Statement of non-participation in the Claire Byrne Live show, 9 January 2017 by Dr Lucy Michael, Ulster University and Shane O’Curry, Director, ENAR Ireland.
The Claire Byrne Live show on RTE on Monday 9 January intends to discuss freedom of speech. To that end, the production team invited Shane O’Curry of ENAR Ireland and I as experts on racism to participate in the programme.
This statement explains why we have not done so, and acts as a statement of record for our joint decision.
The intention of the production team in establishing this debate appears to be to cause controversy without concern for ensuring that the debate properly represents the position of the invited guests, without concern for representing the diversity of opinion in Irish society around these issues, and without properly considering that the debate centres extremist speech, giving undue exposure to commentators who put hate speech into the media.
Hate speech, of the kind published by both Nicholas Pell and Brenda Power, who will be panellists, has been well documented as producing direct and indirect harms to ethnic minorities, women and other less powerful groups. RTE, in inviting both Pell and Power to represent the defence of freedom of speech, is failing to hold extremists to account for the impact of their incitement to hatred. It also, by means of the structuring of the debate, improperly positions Colm O’Gorman of Amnesty International and Rosemary McCabe of the Irish Times in opposition to an ill-informed argument for entirely unlimited freedom of speech.

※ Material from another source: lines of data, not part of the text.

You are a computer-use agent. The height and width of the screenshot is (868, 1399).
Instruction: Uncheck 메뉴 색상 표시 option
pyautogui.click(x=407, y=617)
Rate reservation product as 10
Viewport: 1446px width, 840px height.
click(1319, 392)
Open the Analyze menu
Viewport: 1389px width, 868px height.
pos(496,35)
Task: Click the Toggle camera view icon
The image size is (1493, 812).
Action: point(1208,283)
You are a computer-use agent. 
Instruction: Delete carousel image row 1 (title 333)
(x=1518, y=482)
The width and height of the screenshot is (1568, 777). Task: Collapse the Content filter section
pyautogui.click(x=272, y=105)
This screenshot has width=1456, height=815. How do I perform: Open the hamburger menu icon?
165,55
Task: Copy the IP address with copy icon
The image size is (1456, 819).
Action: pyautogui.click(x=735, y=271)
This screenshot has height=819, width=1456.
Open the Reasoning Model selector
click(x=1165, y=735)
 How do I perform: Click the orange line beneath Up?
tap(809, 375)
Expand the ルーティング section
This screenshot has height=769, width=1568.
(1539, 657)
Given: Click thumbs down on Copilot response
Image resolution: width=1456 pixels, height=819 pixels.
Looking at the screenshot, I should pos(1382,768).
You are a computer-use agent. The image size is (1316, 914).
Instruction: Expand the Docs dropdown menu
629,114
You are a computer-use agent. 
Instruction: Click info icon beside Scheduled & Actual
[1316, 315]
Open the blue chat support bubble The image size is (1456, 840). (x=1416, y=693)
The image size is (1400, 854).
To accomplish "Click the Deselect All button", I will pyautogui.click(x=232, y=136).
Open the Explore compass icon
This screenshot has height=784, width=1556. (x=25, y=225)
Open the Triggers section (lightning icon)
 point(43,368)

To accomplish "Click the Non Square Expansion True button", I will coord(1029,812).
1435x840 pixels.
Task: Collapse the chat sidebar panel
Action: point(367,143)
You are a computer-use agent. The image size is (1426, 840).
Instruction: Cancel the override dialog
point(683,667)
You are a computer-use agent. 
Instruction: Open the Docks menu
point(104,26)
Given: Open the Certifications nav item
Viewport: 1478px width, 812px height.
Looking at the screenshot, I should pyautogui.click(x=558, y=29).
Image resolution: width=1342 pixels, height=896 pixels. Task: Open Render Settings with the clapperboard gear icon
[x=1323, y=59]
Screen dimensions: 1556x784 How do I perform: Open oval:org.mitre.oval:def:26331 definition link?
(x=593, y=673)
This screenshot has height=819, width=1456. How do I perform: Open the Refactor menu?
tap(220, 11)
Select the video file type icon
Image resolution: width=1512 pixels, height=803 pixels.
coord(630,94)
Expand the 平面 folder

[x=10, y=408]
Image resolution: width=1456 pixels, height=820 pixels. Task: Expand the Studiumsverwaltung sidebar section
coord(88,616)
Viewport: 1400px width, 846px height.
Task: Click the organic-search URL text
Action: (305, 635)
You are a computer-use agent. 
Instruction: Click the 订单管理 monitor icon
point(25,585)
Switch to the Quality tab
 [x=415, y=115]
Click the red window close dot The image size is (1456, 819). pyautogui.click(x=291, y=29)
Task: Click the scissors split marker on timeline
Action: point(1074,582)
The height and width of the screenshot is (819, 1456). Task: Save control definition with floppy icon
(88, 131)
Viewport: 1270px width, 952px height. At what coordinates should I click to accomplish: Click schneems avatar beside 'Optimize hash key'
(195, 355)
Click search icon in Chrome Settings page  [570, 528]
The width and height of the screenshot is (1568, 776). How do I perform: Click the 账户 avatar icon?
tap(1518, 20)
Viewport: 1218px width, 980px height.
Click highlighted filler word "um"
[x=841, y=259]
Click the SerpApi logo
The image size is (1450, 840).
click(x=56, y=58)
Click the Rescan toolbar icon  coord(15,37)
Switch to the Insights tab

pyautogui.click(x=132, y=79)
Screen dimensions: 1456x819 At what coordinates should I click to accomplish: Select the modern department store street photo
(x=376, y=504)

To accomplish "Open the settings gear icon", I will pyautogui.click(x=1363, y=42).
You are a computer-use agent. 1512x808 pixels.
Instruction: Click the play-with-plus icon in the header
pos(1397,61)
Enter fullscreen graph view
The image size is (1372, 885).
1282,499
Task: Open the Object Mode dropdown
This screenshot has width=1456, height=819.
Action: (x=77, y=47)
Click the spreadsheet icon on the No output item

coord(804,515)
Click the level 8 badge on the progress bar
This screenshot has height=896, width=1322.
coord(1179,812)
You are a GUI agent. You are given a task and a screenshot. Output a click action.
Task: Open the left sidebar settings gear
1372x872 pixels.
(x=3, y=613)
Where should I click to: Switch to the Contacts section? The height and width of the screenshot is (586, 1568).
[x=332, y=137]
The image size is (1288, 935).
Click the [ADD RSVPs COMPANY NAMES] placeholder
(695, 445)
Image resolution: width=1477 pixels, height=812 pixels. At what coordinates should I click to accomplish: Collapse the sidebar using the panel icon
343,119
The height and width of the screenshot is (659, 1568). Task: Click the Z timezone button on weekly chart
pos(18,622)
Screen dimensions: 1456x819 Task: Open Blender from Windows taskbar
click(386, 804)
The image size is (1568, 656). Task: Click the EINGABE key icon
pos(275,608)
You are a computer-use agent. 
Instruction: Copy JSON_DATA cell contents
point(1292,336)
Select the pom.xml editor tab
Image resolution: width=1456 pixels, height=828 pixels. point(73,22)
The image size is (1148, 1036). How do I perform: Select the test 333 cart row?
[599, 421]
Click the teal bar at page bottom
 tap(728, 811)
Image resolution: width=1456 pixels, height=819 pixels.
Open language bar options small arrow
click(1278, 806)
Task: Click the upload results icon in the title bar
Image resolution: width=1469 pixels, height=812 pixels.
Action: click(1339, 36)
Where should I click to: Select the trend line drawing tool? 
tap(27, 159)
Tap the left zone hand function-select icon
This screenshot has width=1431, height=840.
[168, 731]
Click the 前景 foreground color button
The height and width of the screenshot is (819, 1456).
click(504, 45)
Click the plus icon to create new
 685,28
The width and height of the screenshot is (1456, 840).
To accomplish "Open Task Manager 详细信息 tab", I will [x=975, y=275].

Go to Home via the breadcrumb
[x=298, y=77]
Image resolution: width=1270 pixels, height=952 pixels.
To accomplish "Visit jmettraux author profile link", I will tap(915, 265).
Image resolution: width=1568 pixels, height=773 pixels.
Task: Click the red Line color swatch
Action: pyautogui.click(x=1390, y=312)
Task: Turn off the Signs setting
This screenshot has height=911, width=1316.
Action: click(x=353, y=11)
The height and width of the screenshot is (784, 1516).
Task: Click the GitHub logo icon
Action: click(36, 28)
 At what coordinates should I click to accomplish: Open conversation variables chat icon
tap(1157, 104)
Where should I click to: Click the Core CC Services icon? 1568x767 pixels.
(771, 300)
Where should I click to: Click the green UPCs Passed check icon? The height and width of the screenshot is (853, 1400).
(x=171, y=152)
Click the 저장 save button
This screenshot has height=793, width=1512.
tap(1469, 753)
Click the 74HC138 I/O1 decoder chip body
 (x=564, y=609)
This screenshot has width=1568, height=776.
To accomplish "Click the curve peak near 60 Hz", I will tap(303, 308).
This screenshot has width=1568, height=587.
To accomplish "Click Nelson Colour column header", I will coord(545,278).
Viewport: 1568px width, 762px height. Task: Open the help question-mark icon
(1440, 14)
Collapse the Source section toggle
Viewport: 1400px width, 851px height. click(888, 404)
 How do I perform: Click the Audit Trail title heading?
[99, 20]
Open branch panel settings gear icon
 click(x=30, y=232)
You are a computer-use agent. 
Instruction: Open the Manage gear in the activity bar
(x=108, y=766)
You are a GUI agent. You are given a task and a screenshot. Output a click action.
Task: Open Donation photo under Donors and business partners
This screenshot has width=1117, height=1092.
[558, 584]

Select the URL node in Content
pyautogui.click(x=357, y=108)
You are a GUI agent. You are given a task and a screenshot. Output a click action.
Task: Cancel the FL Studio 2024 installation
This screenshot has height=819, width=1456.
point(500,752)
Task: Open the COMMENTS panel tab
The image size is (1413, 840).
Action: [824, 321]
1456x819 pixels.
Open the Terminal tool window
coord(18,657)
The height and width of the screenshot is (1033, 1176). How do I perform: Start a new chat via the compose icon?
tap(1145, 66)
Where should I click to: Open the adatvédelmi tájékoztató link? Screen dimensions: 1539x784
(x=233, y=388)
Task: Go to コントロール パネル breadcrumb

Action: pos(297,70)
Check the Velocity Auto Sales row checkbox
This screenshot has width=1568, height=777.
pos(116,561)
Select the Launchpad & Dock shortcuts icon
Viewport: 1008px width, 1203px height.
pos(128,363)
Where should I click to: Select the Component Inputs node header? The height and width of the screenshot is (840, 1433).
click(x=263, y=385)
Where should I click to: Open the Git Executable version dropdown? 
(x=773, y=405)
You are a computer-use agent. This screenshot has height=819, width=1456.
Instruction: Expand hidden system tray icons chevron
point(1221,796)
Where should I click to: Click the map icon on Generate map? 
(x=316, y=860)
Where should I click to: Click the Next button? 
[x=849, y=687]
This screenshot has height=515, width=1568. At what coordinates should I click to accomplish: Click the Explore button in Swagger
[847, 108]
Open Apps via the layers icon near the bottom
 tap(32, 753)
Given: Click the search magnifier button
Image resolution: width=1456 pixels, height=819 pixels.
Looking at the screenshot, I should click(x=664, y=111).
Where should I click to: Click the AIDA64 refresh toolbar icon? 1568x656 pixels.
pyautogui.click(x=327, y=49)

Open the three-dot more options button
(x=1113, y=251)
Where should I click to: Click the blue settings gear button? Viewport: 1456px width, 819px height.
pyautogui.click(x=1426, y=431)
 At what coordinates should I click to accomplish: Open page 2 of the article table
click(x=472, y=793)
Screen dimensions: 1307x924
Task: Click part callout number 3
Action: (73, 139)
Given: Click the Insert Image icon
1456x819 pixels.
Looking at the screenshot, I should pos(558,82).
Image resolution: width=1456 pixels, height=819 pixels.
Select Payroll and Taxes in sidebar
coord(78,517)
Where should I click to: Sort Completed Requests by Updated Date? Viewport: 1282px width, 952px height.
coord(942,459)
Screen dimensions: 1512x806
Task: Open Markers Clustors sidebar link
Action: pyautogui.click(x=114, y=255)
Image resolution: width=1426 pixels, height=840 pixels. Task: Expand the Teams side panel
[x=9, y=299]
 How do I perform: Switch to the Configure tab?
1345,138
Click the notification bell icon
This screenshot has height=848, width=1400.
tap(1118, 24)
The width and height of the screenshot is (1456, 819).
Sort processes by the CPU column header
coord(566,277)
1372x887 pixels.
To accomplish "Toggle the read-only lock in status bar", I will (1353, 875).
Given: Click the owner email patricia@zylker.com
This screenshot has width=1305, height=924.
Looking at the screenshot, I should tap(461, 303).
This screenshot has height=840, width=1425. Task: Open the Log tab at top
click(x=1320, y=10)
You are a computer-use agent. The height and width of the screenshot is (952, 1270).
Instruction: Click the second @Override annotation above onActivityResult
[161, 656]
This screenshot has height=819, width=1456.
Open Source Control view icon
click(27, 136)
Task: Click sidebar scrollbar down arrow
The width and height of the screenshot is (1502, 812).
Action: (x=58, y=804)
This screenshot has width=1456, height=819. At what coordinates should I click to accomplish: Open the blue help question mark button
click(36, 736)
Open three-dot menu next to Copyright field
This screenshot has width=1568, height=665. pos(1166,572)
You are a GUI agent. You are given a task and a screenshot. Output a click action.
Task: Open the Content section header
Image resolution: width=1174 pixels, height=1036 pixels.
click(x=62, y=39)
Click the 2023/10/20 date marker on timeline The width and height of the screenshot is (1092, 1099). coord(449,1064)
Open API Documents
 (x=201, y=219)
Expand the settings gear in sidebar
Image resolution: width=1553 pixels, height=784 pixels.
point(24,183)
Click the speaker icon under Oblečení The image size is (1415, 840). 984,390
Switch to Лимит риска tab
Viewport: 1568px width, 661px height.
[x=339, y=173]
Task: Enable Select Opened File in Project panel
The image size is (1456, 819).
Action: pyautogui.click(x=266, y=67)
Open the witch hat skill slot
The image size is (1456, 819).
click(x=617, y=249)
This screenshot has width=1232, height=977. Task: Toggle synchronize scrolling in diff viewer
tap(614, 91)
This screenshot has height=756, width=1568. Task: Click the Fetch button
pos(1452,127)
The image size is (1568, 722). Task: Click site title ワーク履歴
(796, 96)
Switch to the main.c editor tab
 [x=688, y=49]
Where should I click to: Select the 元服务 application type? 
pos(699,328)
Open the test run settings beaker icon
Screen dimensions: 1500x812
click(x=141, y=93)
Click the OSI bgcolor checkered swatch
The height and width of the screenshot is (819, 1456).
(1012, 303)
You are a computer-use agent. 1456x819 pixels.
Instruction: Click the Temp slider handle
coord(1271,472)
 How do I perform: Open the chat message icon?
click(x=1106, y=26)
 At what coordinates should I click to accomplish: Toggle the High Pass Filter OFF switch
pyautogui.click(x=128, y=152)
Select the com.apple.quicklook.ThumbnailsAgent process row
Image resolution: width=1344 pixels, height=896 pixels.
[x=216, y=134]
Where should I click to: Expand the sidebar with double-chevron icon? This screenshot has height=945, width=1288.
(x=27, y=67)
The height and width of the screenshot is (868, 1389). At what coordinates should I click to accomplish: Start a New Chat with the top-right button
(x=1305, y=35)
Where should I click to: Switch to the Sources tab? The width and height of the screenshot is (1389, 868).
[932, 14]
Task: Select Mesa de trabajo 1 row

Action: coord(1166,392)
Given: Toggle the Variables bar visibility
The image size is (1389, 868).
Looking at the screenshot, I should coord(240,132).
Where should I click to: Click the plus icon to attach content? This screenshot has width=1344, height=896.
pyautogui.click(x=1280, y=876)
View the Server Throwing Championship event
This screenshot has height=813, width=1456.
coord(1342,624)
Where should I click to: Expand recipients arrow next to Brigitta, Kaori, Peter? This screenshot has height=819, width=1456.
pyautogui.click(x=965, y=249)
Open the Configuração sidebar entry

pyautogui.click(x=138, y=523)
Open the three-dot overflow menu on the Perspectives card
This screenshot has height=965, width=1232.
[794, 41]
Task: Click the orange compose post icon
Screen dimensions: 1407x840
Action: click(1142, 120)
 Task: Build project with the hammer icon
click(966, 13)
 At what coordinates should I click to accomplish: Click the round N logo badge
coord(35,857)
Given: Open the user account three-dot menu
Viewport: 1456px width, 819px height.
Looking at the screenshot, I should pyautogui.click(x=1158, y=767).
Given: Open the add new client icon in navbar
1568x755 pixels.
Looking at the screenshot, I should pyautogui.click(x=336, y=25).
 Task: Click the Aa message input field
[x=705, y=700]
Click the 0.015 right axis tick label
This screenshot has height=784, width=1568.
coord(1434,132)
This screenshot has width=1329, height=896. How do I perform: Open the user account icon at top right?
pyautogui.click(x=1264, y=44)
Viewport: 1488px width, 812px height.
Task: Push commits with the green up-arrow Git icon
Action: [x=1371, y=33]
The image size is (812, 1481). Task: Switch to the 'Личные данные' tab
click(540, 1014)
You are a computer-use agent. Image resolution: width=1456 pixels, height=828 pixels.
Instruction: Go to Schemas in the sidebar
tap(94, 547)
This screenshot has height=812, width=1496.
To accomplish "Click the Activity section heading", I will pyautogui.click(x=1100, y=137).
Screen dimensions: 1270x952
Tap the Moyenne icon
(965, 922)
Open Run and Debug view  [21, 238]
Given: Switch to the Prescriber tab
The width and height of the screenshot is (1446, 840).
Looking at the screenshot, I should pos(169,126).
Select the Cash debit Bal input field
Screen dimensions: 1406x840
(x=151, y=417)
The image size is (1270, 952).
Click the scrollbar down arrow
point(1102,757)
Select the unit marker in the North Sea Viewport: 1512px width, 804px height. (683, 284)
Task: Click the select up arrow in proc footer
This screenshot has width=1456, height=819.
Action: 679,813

Freedom of speech, like all rights, must be balanced with the harms which may arise from it, and which affect the human rights of others. Both Pell and Power argue for an unlimited right which permits the expression of white supremacist, racist and genocidal views. We believe that it is essential that these are properly named.
A balanced debate on the subject, which would adequately inform the public in Ireland, would take account of this negotiation of harms and rights, and be informed by the legal and social experiences of other democracies. It is our contention that by establishing the debate between the publishers of hate speech on the one hand, and Amnesty on the other, RTE sets out to misrepresent the available range of positions and weight of evidence in this global debate.
Throughout the day, we have made efforts to work with the production team to inform and support the preparation for this debate. We have worked closely with them to discuss the legal and political ramifications for Irish media outlets, and to provide evidence of harms arising from hate speech (which we have jointly published regularly since 2013). It was our belief that expertise on racism and prejudice was key to an informed debate of this nature, given the appearance of Nicholas Pell, and we offered that expertise. However, we were disappointed to learn late this evening that Brenda Power had also been invited to the panel. Ms. Power’s publications have previously been the subject of complaint to the Press Ombudsman for genocidal language about Travellers.
We feel that the contempt shown by both Mr Pell and Ms Power for ethnic minorities in this country should have been taken more seriously by the production team. We further believe that the production team are acting recklessly in inviting both commentators, in the privileged place of panellists, to repeat their claims. We have little faith in the production team to robustly challenge hate speech arising in the course of the programme, and we base this belief on recent failures to challenge hate speech against refugees and Muslims in December by a panellist and audience members.
It is the responsibility of the broadcaster, delegated to the production team, to ensure that incitement to hatred is not broadcast. We feel strongly that the production team have not adequately taken cognisance of their legal and editorial responsibilities in this regards and established tonight’s programme accordingly.
Like Colm O’Gorman, and Amnesty, we are strong advocates of freedom of expression. We believe that the subject of freedom of speech warrants regular and robust debate, and we remain open to engaging in those debates. We will not, however, do so where the subsequent harms to the ethnic minorities we work closely with are so evident as in this planned broadcast.